## TEXT
○ ○ ○ ○ ○ ○ ○

Re: [PATCH 5/5] index-pack: repack local links into promisor packs

[Date Prev][Date Next][Thread Prev][Thread Next][Date Index][Thread Index]

 



Mostly looks good, just one point of confusion on my part, and one nit.
Thanks for the patch! (comments inline below)


On 2024.10.24 11:08, Jonathan Tan wrote:
> Teach index-pack to, when processing the objects in a pack with
> --promisor specified on the CLI, repack local objects (and the local
> objects that they refer to, recursively) referenced by these objects
> into promisor packs.
> 
> This prevents the situation in which, when fetching from a promisor
> remote, we end up with promisor objects (newly fetched) referring
> to non-promisor objects (locally created prior to the fetch). This
> situation may arise if the client had previously pushed objects to the
> remote, for example. One issue that arises in this situation is that,
> if the non-promisor objects become inaccessible except through promisor
> objects (for example, if the branch pointing to them has moved to
> point to the promisor object that refers to them), then GC will garbage
> collect them. There are other ways to solve this, but the simplest
> seems to be to enforce the invariant that we don't have promisor objects
> referring to non-promisor objects.
> 
> This repacking is done from index-pack to minimize the performance
> impact. During a fetch, the only time most objects are fully inflated
> in memory is when their object ID is computed, so we also scan the
> objects (to see which objects they refer to) during this time.
> 
> Also to minimize the performance impact, an object is calculated to be
> local if it's a loose object or present in a non-promisor pack. (If it's
> also in a promisor pack or referred to by an object in a promisor pack,
> it is technically already a promisor object. But a misidentification
> of a promisor object as a non-promisor object is relatively benign
> here - we will thus repack that promisor object into a promisor pack,
> duplicating it in the object store, but there is no correctness issue,
> just an issue of inefficiency.)
> 
> Signed-off-by: Jonathan Tan <jonathantanmy@xxxxxxxxxx>
> ---
>  Documentation/git-index-pack.txt |   5 ++
>  builtin/index-pack.c             | 110 ++++++++++++++++++++++++++++++-
>  builtin/pack-objects.c           |  28 ++++++++
>  t/t5616-partial-clone.sh         |  30 +++++++++
>  4 files changed, 171 insertions(+), 2 deletions(-)
> 
> diff --git a/Documentation/git-index-pack.txt b/Documentation/git-index-pack.txt
> index 5a20deefd5..4be09e58e7 100644
> --- a/Documentation/git-index-pack.txt
> +++ b/Documentation/git-index-pack.txt
> @@ -139,6 +139,11 @@ include::object-format-disclaimer.txt[]
>  	written. If a `<message>` is provided, then that content will be
>  	written to the .promisor file for future reference. See
>  	link:technical/partial-clone.html[partial clone] for more information.

○ ○ ○ ○ ○ ○ ○

## SOURCE EXCERPT
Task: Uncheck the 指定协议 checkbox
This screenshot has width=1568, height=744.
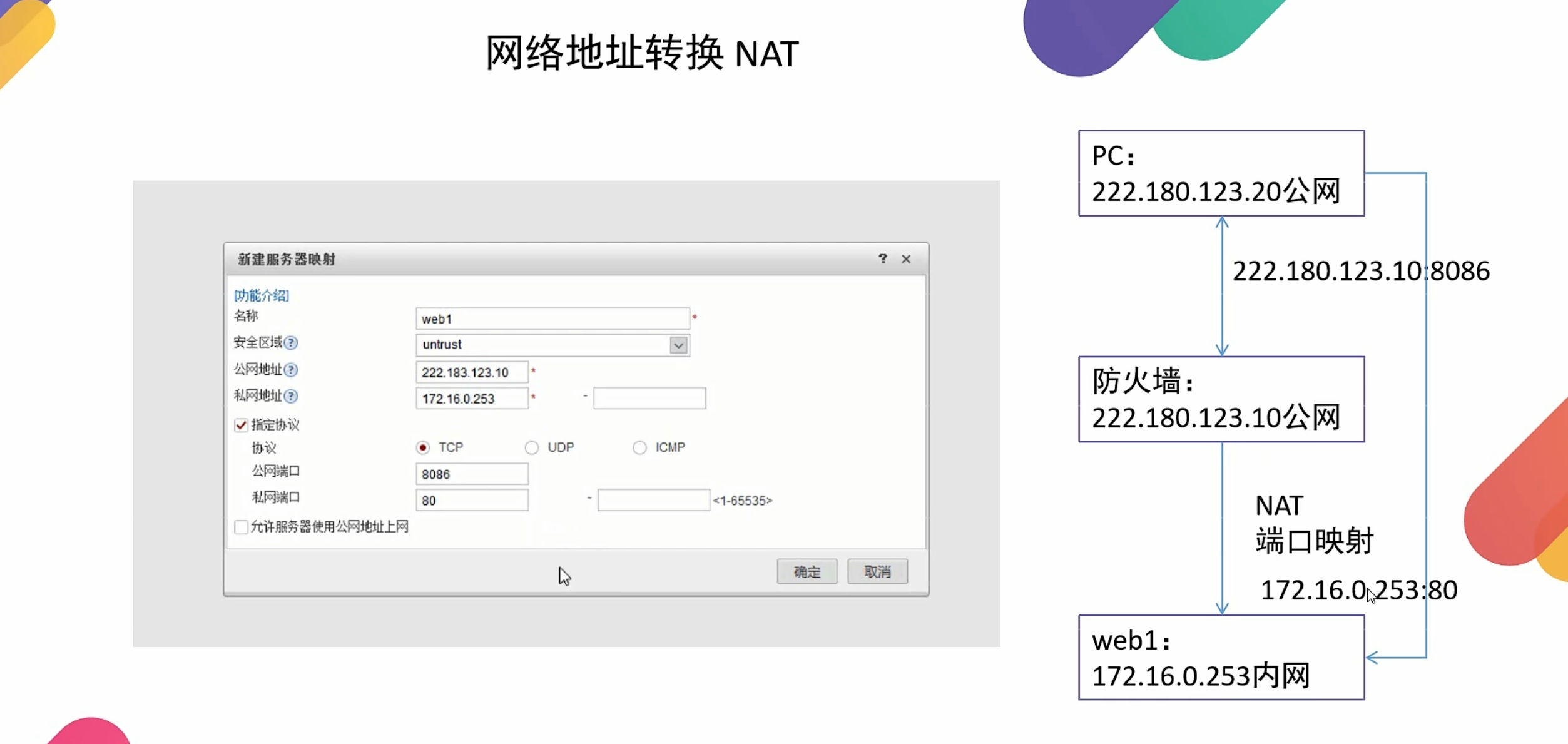Action: tap(241, 426)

○ ○ ○ ○ ○ ○ ○

## TASK REQUIREMENTS
Continue the mailing-list review of the index-pack patch on repacking local objects into promisor packs, starting right after its last line.

## RIGHT ANSWER
> ++
> +Also, if there are objects in the given pack that references non-promisor
> +objects (in the repo), repacks those non-promisor objects into a promisor
> +pack. This avoids a situation in which a repo has non-promisor objects that are
> +accessible through promisor objects.
>  
>  NOTES
>  -----
> diff --git a/builtin/index-pack.c b/builtin/index-pack.c
> index 9d23b41b3a..e4afd6725f 100644
> --- a/builtin/index-pack.c
> +++ b/builtin/index-pack.c
> @@ -9,6 +9,7 @@
>  #include "csum-file.h"
>  #include "blob.h"
>  #include "commit.h"
> +#include "tag.h"
>  #include "tree.h"
>  #include "progress.h"
>  #include "fsck.h"
> @@ -20,9 +21,14 @@
>  #include "object-file.h"
>  #include "object-store-ll.h"
>  #include "oid-array.h"
> +#include "oidset.h"
> +#include "path.h"
>  #include "replace-object.h"
> +#include "tree-walk.h"
>  #include "promisor-remote.h"
> +#include "run-command.h"
>  #include "setup.h"
> +#include "strvec.h"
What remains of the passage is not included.